Many of the family formed a touring company of actors, performing in regional theatres and from the back of an old wagon, one side of which could be dropped to form a stage. This peripatetic lifestyle meant they did not regard themselves as particularly Welsh, or English.

==Filmography==

| Year | Title | Role | Notes |
|---|---|---|---|
| 1921 | The Four Feathers | Harry Faversham | Child role |
| 1921 | Where the Rainbow Ends | Cubby the Lion Cub | Uncredited |
| 1923 | Married Love | Henry Burrows |  |
| 1931 | East Lynne on the Western Front | Sandy |  |
| 1933 | A Cuckoo in the Nest | Alfred |  |
| 1933 | The Veteran of Waterloo | Sergeant MacDonald | Short film |
| 1934 | Blind Justice | Gilbert Jackson |  |
| 1934 | Lorna Doone | Tom Faggus |  |
| 1935 | The Price of Wisdom | Peter North |  |
| 1935 | Midshipman Easy | Captain Wilson |  |
| 1936 | Rembrandt | Beggar Saul |  |
| 1938 | The Drum | Capt. Carruthers |  |
| 1938 | The Rebel Son | Peter Bulba |  |
| 1938 | Keep Smiling | Bert Wattle |  |
| 1940 | Spies of the Air | Charles Houghton |  |
| 1940 | The Girl in the News | Bill Mather |  |
| 1943 | The Life and Death of Colonel Blimp | Clive Candy | Lead role |
| 1945 | I Know Where I'm Going! | Torquil MacNeil | Lead role |
| 1946 | A Matter of Life and Death | Doctor Frank Reeves |  |
| 1948 | Vice Versa | Paul Bultitude / Dick Bultitude | Dual role |
| 1949 | That Dangerous Age | Sir Brian Brooke |  |
| 1951 | Green Grow the Rushes | Capt. Cedric Biddle |  |
| 1953 | The Master of Ballantrae | Col.
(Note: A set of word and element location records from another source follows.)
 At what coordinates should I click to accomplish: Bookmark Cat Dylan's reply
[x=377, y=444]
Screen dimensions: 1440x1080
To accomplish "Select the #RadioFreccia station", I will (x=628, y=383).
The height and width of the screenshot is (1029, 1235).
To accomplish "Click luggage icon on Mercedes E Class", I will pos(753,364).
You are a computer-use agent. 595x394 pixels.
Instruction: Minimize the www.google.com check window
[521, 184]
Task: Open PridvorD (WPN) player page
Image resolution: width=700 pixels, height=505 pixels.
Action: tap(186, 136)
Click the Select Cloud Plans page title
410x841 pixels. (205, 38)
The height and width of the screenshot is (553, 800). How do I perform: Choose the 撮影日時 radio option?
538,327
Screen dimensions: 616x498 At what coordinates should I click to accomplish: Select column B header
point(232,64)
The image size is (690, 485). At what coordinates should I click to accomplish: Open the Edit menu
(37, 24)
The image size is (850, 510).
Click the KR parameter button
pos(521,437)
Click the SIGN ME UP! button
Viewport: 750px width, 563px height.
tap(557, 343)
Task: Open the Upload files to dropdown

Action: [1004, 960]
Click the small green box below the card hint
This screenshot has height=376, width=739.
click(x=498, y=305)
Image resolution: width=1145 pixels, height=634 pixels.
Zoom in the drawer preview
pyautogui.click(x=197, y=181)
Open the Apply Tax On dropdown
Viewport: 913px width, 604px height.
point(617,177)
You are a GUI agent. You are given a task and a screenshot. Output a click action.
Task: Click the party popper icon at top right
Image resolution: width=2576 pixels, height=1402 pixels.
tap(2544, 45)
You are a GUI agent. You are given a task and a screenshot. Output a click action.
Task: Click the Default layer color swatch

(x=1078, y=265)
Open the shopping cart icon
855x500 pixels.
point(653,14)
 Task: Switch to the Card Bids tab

Francis Burke |  |
| 1956 | The Intimate Stranger | Ben Case |  |
| 1958 | The Stowaway | Major Owens |  |
| 1958 | It Happened in Broad Daylight | Professor Manz | English version, voice |
| 1960 | The League of Gentlemen | Mycroft |  |
| 1960 | Upgreen – And at Em | – | Short film |
| 1960 | The Entertainer | Billy Rice |  |
| 1961 | By Invitation Only | Phillip Gordon-Davies | TV film |
| 1961 | No My Darling Daughter | General Henry Barclay |  |
| 1964 | Of Human Bondage | Thorpe Athelny |  |
| 1965 | The Amorous Adventures of Moll Flanders | Drunken Parson |  |
| 1968 | Oedipus the King | Shepherd |  |
| 1969 | Hamlet | First Player / Gravedigger |  |
| 1970 | Futtocks End | The Artist | Short film |
| 1971 | Justice | Uncle George | Episode: "To Help an Old School Friend" |
| 1974 | The Pallisers | Duke of St Bungay | TV serial |

==Vocal work==

In 1958, he, Judith Furse, Terry-Thomas, Rita Webb, Avril Angers and Miles Malleson, recorded Indian Summer of an Uncle, and Jeeves Takes Charge for the Caedmon Audio record label, (Caedmon Audio TC-1137). It was re-released in stereo in 1964.